[Collected data entries]
+++++

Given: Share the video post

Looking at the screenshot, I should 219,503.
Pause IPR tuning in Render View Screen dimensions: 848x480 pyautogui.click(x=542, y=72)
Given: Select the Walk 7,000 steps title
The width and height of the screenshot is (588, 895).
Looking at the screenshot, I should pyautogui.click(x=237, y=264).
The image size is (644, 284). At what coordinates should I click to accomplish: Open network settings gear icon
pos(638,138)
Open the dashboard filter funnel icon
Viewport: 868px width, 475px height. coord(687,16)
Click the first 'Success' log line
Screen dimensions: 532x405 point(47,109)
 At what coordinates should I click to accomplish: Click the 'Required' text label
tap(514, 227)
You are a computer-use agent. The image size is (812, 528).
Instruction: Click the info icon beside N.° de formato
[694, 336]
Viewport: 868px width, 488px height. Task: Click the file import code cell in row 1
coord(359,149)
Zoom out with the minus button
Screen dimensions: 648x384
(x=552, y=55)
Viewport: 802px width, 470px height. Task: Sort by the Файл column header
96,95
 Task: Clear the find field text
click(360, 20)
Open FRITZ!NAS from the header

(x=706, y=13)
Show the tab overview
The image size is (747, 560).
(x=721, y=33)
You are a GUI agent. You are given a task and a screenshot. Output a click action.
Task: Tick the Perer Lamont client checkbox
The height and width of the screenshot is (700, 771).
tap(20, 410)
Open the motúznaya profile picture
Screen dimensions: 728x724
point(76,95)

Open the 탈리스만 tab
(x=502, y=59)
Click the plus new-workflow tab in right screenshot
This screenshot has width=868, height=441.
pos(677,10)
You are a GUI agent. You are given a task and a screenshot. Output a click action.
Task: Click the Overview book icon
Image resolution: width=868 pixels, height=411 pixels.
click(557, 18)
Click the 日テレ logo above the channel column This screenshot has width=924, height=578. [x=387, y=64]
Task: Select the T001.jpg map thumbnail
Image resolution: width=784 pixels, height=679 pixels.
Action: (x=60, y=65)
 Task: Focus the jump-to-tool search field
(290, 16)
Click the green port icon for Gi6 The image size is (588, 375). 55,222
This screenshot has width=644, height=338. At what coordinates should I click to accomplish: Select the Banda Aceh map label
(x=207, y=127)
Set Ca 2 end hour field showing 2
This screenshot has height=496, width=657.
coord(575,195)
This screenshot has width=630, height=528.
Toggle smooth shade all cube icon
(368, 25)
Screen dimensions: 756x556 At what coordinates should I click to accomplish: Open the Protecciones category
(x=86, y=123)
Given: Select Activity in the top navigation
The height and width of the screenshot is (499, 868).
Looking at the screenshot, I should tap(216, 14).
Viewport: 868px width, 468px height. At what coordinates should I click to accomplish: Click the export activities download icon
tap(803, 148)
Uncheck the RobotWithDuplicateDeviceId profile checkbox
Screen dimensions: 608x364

+++++

* What is needed
Your task is to copy every record exactly.

* Written reply
Given: Share the video post

Looking at the screenshot, I should 219,503.
Pause IPR tuning in Render View Screen dimensions: 848x480 pyautogui.click(x=542, y=72)
Given: Select the Walk 7,000 steps title
The width and height of the screenshot is (588, 895).
Looking at the screenshot, I should pyautogui.click(x=237, y=264).
The image size is (644, 284). At what coordinates should I click to accomplish: Open network settings gear icon
pos(638,138)
Open the dashboard filter funnel icon
Viewport: 868px width, 475px height. coord(687,16)
Click the first 'Success' log line
Screen dimensions: 532x405 point(47,109)
 At what coordinates should I click to accomplish: Click the 'Required' text label
tap(514, 227)
You are a computer-use agent. The image size is (812, 528).
Instruction: Click the info icon beside N.° de formato
[694, 336]
Viewport: 868px width, 488px height. Task: Click the file import code cell in row 1
coord(359,149)
Zoom out with the minus button
Screen dimensions: 648x384
(x=552, y=55)
Viewport: 802px width, 470px height. Task: Sort by the Файл column header
96,95
 Task: Clear the find field text
click(360, 20)
Open FRITZ!NAS from the header

(x=706, y=13)
Show the tab overview
The image size is (747, 560).
(x=721, y=33)
You are a GUI agent. You are given a task and a screenshot. Output a click action.
Task: Tick the Perer Lamont client checkbox
The height and width of the screenshot is (700, 771).
tap(20, 410)
Open the motúznaya profile picture
Screen dimensions: 728x724
point(76,95)

Open the 탈리스만 tab
(x=502, y=59)
Click the plus new-workflow tab in right screenshot
This screenshot has width=868, height=441.
pos(677,10)
You are a GUI agent. You are given a task and a screenshot. Output a click action.
Task: Click the Overview book icon
Image resolution: width=868 pixels, height=411 pixels.
click(557, 18)
Click the 日テレ logo above the channel column This screenshot has width=924, height=578. [x=387, y=64]
Task: Select the T001.jpg map thumbnail
Image resolution: width=784 pixels, height=679 pixels.
Action: (x=60, y=65)
 Task: Focus the jump-to-tool search field
(290, 16)
Click the green port icon for Gi6 The image size is (588, 375). 55,222
This screenshot has width=644, height=338. At what coordinates should I click to accomplish: Select the Banda Aceh map label
(x=207, y=127)
Set Ca 2 end hour field showing 2
This screenshot has height=496, width=657.
coord(575,195)
This screenshot has width=630, height=528.
Toggle smooth shade all cube icon
(368, 25)
Screen dimensions: 756x556 At what coordinates should I click to accomplish: Open the Protecciones category
(x=86, y=123)
Given: Select Activity in the top navigation
The height and width of the screenshot is (499, 868).
Looking at the screenshot, I should tap(216, 14).
Viewport: 868px width, 468px height. At what coordinates should I click to accomplish: Click the export activities download icon
tap(803, 148)
Uncheck the RobotWithDuplicateDeviceId profile checkbox
Screen dimensions: 608x364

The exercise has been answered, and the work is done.